_Exercise:_ Only the lines from the line holding "680x589 pixels." through the final line of the entries below are to be returned, exactly as they stand.

--- Input Enclosed Below ---

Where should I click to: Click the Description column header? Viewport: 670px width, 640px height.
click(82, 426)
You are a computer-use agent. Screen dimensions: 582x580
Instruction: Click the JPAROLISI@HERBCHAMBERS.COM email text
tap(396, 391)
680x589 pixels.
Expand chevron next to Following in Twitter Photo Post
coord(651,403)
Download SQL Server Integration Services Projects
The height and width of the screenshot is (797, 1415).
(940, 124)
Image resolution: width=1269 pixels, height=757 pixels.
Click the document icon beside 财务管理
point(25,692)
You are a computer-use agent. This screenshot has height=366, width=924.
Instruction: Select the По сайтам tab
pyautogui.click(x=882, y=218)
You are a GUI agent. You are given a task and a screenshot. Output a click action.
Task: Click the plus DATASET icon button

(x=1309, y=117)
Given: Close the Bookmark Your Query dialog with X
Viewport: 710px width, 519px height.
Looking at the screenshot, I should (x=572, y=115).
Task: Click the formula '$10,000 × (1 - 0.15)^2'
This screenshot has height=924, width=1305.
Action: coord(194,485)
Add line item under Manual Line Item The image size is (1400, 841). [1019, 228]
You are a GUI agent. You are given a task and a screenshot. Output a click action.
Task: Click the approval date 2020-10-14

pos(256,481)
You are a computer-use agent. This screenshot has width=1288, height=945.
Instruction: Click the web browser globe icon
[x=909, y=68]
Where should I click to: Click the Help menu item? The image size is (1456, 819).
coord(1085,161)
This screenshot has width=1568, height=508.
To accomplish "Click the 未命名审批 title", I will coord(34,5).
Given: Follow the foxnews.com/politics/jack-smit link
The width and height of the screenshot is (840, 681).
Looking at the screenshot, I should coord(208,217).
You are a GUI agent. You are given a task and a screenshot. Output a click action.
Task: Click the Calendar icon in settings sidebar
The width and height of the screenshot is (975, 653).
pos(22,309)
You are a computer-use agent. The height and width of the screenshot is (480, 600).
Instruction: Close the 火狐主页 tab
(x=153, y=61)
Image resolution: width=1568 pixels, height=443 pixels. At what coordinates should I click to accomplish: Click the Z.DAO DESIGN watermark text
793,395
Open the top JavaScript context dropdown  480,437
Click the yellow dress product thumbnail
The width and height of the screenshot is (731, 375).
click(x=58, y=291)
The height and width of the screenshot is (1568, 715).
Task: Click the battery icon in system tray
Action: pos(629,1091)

--- End of Enclosed Input ---

_Solution below:_
680x589 pixels.
Expand chevron next to Following in Twitter Photo Post
coord(651,403)
Download SQL Server Integration Services Projects
The height and width of the screenshot is (797, 1415).
(940, 124)
Image resolution: width=1269 pixels, height=757 pixels.
Click the document icon beside 财务管理
point(25,692)
You are a computer-use agent. This screenshot has height=366, width=924.
Instruction: Select the По сайтам tab
pyautogui.click(x=882, y=218)
You are a GUI agent. You are given a task and a screenshot. Output a click action.
Task: Click the plus DATASET icon button

(x=1309, y=117)
Given: Close the Bookmark Your Query dialog with X
Viewport: 710px width, 519px height.
Looking at the screenshot, I should (x=572, y=115).
Task: Click the formula '$10,000 × (1 - 0.15)^2'
This screenshot has height=924, width=1305.
Action: coord(194,485)
Add line item under Manual Line Item The image size is (1400, 841). [1019, 228]
You are a GUI agent. You are given a task and a screenshot. Output a click action.
Task: Click the approval date 2020-10-14

pos(256,481)
You are a computer-use agent. This screenshot has width=1288, height=945.
Instruction: Click the web browser globe icon
[x=909, y=68]
Where should I click to: Click the Help menu item? The image size is (1456, 819).
coord(1085,161)
This screenshot has width=1568, height=508.
To accomplish "Click the 未命名审批 title", I will coord(34,5).
Given: Follow the foxnews.com/politics/jack-smit link
The width and height of the screenshot is (840, 681).
Looking at the screenshot, I should coord(208,217).
You are a GUI agent. You are given a task and a screenshot. Output a click action.
Task: Click the Calendar icon in settings sidebar
The width and height of the screenshot is (975, 653).
pos(22,309)
You are a computer-use agent. The height and width of the screenshot is (480, 600).
Instruction: Close the 火狐主页 tab
(x=153, y=61)
Image resolution: width=1568 pixels, height=443 pixels. At what coordinates should I click to accomplish: Click the Z.DAO DESIGN watermark text
793,395
Open the top JavaScript context dropdown  480,437
Click the yellow dress product thumbnail
The width and height of the screenshot is (731, 375).
click(x=58, y=291)
The height and width of the screenshot is (1568, 715).
Task: Click the battery icon in system tray
Action: pos(629,1091)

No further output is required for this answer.